## EXERCISE AIM
Please transcribe the data that follows exactly, from its first line through the line that contains "Click the はい！ text in robot's reply".
BEGIN EXERCISE MATERIAL
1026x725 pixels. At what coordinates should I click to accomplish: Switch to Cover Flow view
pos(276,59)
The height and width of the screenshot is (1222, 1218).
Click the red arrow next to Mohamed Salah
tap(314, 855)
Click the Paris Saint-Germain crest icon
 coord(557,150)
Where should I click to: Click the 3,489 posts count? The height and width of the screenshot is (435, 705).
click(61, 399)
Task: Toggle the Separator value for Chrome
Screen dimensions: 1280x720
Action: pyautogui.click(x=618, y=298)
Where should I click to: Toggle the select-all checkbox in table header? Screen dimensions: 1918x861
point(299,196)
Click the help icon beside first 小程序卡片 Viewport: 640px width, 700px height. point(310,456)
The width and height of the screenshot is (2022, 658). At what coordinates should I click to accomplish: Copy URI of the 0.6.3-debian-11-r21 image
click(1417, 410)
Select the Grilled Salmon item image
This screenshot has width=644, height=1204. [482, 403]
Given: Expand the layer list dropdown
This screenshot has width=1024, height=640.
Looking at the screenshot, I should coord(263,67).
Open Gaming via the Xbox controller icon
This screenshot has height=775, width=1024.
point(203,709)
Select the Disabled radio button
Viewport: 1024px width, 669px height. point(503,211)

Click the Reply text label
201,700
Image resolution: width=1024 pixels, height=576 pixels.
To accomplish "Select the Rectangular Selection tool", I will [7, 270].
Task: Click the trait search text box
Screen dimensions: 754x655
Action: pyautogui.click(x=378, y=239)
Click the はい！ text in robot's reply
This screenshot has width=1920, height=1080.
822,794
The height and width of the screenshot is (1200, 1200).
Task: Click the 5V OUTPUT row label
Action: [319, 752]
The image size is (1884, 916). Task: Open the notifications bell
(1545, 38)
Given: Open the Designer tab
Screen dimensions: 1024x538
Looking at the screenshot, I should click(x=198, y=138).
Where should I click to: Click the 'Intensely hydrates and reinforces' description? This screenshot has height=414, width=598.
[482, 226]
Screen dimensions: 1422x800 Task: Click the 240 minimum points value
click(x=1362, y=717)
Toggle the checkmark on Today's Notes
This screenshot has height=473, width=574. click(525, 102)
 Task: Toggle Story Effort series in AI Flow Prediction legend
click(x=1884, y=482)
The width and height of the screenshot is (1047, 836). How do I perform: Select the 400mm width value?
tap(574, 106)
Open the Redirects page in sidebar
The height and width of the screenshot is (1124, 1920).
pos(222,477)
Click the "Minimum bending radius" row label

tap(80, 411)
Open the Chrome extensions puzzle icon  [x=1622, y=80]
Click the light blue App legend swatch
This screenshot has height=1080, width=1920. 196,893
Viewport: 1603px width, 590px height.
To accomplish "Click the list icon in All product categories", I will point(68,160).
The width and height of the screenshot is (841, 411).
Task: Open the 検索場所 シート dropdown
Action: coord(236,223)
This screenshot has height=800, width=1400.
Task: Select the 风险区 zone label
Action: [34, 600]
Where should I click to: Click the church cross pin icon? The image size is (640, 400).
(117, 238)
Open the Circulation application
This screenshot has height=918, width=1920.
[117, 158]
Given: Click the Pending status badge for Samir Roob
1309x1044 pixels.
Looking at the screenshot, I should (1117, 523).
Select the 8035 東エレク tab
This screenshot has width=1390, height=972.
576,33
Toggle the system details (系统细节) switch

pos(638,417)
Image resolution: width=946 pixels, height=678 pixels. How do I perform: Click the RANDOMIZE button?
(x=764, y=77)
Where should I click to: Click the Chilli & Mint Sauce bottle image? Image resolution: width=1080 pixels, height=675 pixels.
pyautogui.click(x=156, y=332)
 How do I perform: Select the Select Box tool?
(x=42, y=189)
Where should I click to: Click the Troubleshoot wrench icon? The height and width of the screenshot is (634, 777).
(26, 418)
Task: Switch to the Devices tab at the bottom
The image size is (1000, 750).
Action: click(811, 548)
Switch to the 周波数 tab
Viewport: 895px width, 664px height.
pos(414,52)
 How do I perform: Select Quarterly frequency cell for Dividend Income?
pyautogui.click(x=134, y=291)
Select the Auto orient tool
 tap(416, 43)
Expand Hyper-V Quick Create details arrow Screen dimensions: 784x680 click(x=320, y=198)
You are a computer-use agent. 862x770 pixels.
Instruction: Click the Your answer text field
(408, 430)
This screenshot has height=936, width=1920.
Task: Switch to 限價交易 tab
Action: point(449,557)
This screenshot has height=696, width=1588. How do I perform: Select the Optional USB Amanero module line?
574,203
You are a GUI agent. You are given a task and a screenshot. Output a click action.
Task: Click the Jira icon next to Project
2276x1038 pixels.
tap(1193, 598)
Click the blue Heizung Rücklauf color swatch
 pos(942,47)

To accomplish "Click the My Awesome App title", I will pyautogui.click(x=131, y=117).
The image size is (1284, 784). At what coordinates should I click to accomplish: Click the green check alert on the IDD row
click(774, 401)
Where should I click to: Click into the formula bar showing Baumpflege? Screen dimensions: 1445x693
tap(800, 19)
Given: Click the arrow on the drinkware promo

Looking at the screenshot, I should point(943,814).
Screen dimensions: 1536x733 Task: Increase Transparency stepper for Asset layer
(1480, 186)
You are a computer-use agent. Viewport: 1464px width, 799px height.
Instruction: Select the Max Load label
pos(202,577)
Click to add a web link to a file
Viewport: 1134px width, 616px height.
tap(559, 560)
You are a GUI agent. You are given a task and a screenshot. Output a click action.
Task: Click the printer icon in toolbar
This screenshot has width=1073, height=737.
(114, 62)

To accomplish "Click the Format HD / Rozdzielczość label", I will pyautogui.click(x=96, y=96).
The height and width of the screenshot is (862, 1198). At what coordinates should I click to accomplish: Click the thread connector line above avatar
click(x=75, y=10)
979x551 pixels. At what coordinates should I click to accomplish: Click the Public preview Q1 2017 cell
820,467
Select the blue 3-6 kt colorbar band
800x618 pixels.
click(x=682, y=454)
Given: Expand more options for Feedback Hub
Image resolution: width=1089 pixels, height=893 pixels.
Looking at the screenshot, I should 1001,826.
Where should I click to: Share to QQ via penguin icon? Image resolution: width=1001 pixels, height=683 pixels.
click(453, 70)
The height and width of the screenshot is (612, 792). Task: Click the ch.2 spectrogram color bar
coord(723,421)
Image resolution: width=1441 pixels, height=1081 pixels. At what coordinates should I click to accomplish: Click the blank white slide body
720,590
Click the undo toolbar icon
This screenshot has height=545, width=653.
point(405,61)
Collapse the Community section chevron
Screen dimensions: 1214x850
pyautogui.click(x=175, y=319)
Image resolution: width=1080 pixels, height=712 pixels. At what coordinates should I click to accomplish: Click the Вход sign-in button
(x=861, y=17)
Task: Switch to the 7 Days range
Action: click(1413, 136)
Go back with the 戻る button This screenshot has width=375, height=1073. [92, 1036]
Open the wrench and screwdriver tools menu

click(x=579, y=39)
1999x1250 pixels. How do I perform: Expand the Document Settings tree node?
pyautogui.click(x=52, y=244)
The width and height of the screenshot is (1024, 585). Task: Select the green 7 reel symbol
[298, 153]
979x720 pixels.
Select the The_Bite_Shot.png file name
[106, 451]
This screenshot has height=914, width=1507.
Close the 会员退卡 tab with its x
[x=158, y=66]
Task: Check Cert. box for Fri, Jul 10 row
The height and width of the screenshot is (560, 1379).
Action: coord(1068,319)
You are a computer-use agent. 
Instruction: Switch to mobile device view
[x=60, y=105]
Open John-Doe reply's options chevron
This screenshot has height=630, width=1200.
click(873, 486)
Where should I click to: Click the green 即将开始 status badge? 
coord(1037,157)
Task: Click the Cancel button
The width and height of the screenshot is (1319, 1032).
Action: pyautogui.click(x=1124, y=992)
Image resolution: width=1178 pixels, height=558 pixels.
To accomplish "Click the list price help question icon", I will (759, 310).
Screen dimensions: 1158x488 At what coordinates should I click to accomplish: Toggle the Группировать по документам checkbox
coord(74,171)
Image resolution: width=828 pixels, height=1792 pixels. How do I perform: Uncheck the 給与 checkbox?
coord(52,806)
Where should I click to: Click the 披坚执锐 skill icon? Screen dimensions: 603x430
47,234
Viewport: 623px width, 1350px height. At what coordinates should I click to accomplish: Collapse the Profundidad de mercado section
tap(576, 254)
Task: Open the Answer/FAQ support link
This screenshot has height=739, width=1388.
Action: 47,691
END EXERCISE MATERIAL
## ANSWER FOR THE TASK
1026x725 pixels. At what coordinates should I click to accomplish: Switch to Cover Flow view
pos(276,59)
The height and width of the screenshot is (1222, 1218).
Click the red arrow next to Mohamed Salah
tap(314, 855)
Click the Paris Saint-Germain crest icon
 coord(557,150)
Where should I click to: Click the 3,489 posts count? The height and width of the screenshot is (435, 705).
click(61, 399)
Task: Toggle the Separator value for Chrome
Screen dimensions: 1280x720
Action: pyautogui.click(x=618, y=298)
Where should I click to: Toggle the select-all checkbox in table header? Screen dimensions: 1918x861
point(299,196)
Click the help icon beside first 小程序卡片 Viewport: 640px width, 700px height. point(310,456)
The width and height of the screenshot is (2022, 658). At what coordinates should I click to accomplish: Copy URI of the 0.6.3-debian-11-r21 image
click(1417, 410)
Select the Grilled Salmon item image
This screenshot has width=644, height=1204. [482, 403]
Given: Expand the layer list dropdown
This screenshot has width=1024, height=640.
Looking at the screenshot, I should coord(263,67).
Open Gaming via the Xbox controller icon
This screenshot has height=775, width=1024.
point(203,709)
Select the Disabled radio button
Viewport: 1024px width, 669px height. point(503,211)

Click the Reply text label
201,700
Image resolution: width=1024 pixels, height=576 pixels.
To accomplish "Select the Rectangular Selection tool", I will [7, 270].
Task: Click the trait search text box
Screen dimensions: 754x655
Action: pyautogui.click(x=378, y=239)
Click the はい！ text in robot's reply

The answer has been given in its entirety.